### EXERCISE DETAILS:
Edit the data below so that every occurrence of "computer-use agent" reads "screen-control agent" and nothing else changes.

(Item position entries)
____

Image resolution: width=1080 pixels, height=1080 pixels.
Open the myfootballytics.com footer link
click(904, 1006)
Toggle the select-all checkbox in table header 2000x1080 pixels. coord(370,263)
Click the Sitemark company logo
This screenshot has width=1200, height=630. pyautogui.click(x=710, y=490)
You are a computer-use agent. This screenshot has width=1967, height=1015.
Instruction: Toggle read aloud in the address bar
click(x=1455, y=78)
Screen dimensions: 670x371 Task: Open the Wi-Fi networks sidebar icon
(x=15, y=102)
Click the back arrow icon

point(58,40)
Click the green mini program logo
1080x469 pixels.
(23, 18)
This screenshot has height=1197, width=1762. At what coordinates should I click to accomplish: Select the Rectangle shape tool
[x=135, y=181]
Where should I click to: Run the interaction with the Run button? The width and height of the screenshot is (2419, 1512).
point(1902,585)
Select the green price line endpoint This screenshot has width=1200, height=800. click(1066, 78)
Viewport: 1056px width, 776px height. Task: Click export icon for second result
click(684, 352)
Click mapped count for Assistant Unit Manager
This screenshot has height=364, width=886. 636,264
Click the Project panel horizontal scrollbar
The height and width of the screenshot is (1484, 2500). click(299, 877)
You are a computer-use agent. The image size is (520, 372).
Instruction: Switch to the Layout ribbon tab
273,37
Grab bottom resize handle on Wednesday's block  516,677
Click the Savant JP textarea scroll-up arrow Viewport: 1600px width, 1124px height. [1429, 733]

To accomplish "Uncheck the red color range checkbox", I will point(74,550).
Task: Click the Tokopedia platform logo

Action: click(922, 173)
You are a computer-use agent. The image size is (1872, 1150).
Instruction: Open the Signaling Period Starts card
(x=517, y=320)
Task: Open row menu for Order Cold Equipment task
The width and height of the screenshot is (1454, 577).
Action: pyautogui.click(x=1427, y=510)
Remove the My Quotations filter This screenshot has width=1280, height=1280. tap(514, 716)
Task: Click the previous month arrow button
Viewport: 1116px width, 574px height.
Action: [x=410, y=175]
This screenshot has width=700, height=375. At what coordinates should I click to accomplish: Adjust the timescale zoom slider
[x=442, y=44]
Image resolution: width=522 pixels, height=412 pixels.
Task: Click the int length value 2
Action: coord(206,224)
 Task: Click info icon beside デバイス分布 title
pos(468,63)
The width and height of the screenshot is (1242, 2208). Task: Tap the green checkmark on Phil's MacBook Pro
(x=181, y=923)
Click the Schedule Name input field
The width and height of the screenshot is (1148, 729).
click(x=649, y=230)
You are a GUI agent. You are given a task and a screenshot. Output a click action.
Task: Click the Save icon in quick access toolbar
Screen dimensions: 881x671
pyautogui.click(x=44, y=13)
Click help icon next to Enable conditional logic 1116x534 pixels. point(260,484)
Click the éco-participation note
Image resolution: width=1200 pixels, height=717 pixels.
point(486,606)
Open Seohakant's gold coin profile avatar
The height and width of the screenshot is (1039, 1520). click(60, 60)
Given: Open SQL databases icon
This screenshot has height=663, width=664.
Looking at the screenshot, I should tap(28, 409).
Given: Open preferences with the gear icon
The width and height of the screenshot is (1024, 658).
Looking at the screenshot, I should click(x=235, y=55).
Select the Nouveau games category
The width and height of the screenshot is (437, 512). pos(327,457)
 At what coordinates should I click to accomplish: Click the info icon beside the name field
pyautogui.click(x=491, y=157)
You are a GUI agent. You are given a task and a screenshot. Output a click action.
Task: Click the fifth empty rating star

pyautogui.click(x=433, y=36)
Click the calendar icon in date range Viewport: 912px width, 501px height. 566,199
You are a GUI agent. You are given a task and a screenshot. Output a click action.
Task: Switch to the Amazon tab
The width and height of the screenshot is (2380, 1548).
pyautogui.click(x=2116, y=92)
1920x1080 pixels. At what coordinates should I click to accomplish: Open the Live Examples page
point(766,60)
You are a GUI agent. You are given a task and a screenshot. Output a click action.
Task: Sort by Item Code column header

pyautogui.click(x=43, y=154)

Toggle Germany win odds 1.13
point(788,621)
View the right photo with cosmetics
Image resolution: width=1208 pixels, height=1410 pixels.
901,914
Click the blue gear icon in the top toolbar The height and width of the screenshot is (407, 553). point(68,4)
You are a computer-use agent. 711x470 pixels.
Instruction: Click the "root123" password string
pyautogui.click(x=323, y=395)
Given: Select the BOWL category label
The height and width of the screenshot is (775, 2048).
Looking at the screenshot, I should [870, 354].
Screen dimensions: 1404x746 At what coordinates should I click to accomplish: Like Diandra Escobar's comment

____

### TASK RESULT:
Image resolution: width=1080 pixels, height=1080 pixels.
Open the myfootballytics.com footer link
click(904, 1006)
Toggle the select-all checkbox in table header 2000x1080 pixels. coord(370,263)
Click the Sitemark company logo
This screenshot has width=1200, height=630. pyautogui.click(x=710, y=490)
You are a screen-control agent. This screenshot has width=1967, height=1015.
Instruction: Toggle read aloud in the address bar
click(x=1455, y=78)
Screen dimensions: 670x371 Task: Open the Wi-Fi networks sidebar icon
(x=15, y=102)
Click the back arrow icon

point(58,40)
Click the green mini program logo
1080x469 pixels.
(23, 18)
This screenshot has height=1197, width=1762. At what coordinates should I click to accomplish: Select the Rectangle shape tool
[x=135, y=181]
Where should I click to: Run the interaction with the Run button? The width and height of the screenshot is (2419, 1512).
point(1902,585)
Select the green price line endpoint This screenshot has width=1200, height=800. click(1066, 78)
Viewport: 1056px width, 776px height. Task: Click export icon for second result
click(684, 352)
Click mapped count for Assistant Unit Manager
This screenshot has height=364, width=886. 636,264
Click the Project panel horizontal scrollbar
The height and width of the screenshot is (1484, 2500). click(299, 877)
You are a screen-control agent. The image size is (520, 372).
Instruction: Switch to the Layout ribbon tab
273,37
Grab bottom resize handle on Wednesday's block  516,677
Click the Savant JP textarea scroll-up arrow Viewport: 1600px width, 1124px height. [1429, 733]

To accomplish "Uncheck the red color range checkbox", I will point(74,550).
Task: Click the Tokopedia platform logo

Action: click(922, 173)
You are a screen-control agent. The image size is (1872, 1150).
Instruction: Open the Signaling Period Starts card
(x=517, y=320)
Task: Open row menu for Order Cold Equipment task
The width and height of the screenshot is (1454, 577).
Action: pyautogui.click(x=1427, y=510)
Remove the My Quotations filter This screenshot has width=1280, height=1280. tap(514, 716)
Task: Click the previous month arrow button
Viewport: 1116px width, 574px height.
Action: [x=410, y=175]
This screenshot has width=700, height=375. At what coordinates should I click to accomplish: Adjust the timescale zoom slider
[x=442, y=44]
Image resolution: width=522 pixels, height=412 pixels.
Task: Click the int length value 2
Action: coord(206,224)
 Task: Click info icon beside デバイス分布 title
pos(468,63)
The width and height of the screenshot is (1242, 2208). Task: Tap the green checkmark on Phil's MacBook Pro
(x=181, y=923)
Click the Schedule Name input field
The width and height of the screenshot is (1148, 729).
click(x=649, y=230)
You are a GUI agent. You are given a task and a screenshot. Output a click action.
Task: Click the Save icon in quick access toolbar
Screen dimensions: 881x671
pyautogui.click(x=44, y=13)
Click help icon next to Enable conditional logic 1116x534 pixels. point(260,484)
Click the éco-participation note
Image resolution: width=1200 pixels, height=717 pixels.
point(486,606)
Open Seohakant's gold coin profile avatar
The height and width of the screenshot is (1039, 1520). click(60, 60)
Given: Open SQL databases icon
This screenshot has height=663, width=664.
Looking at the screenshot, I should tap(28, 409).
Given: Open preferences with the gear icon
The width and height of the screenshot is (1024, 658).
Looking at the screenshot, I should click(x=235, y=55).
Select the Nouveau games category
The width and height of the screenshot is (437, 512). pos(327,457)
 At what coordinates should I click to accomplish: Click the info icon beside the name field
pyautogui.click(x=491, y=157)
You are a GUI agent. You are given a task and a screenshot. Output a click action.
Task: Click the fifth empty rating star

pyautogui.click(x=433, y=36)
Click the calendar icon in date range Viewport: 912px width, 501px height. 566,199
You are a GUI agent. You are given a task and a screenshot. Output a click action.
Task: Switch to the Amazon tab
The width and height of the screenshot is (2380, 1548).
pyautogui.click(x=2116, y=92)
1920x1080 pixels. At what coordinates should I click to accomplish: Open the Live Examples page
point(766,60)
You are a GUI agent. You are given a task and a screenshot. Output a click action.
Task: Sort by Item Code column header

pyautogui.click(x=43, y=154)

Toggle Germany win odds 1.13
point(788,621)
View the right photo with cosmetics
Image resolution: width=1208 pixels, height=1410 pixels.
901,914
Click the blue gear icon in the top toolbar The height and width of the screenshot is (407, 553). point(68,4)
You are a screen-control agent. 711x470 pixels.
Instruction: Click the "root123" password string
pyautogui.click(x=323, y=395)
Given: Select the BOWL category label
The height and width of the screenshot is (775, 2048).
Looking at the screenshot, I should [870, 354].
Screen dimensions: 1404x746 At what coordinates should I click to accomplish: Like Diandra Escobar's comment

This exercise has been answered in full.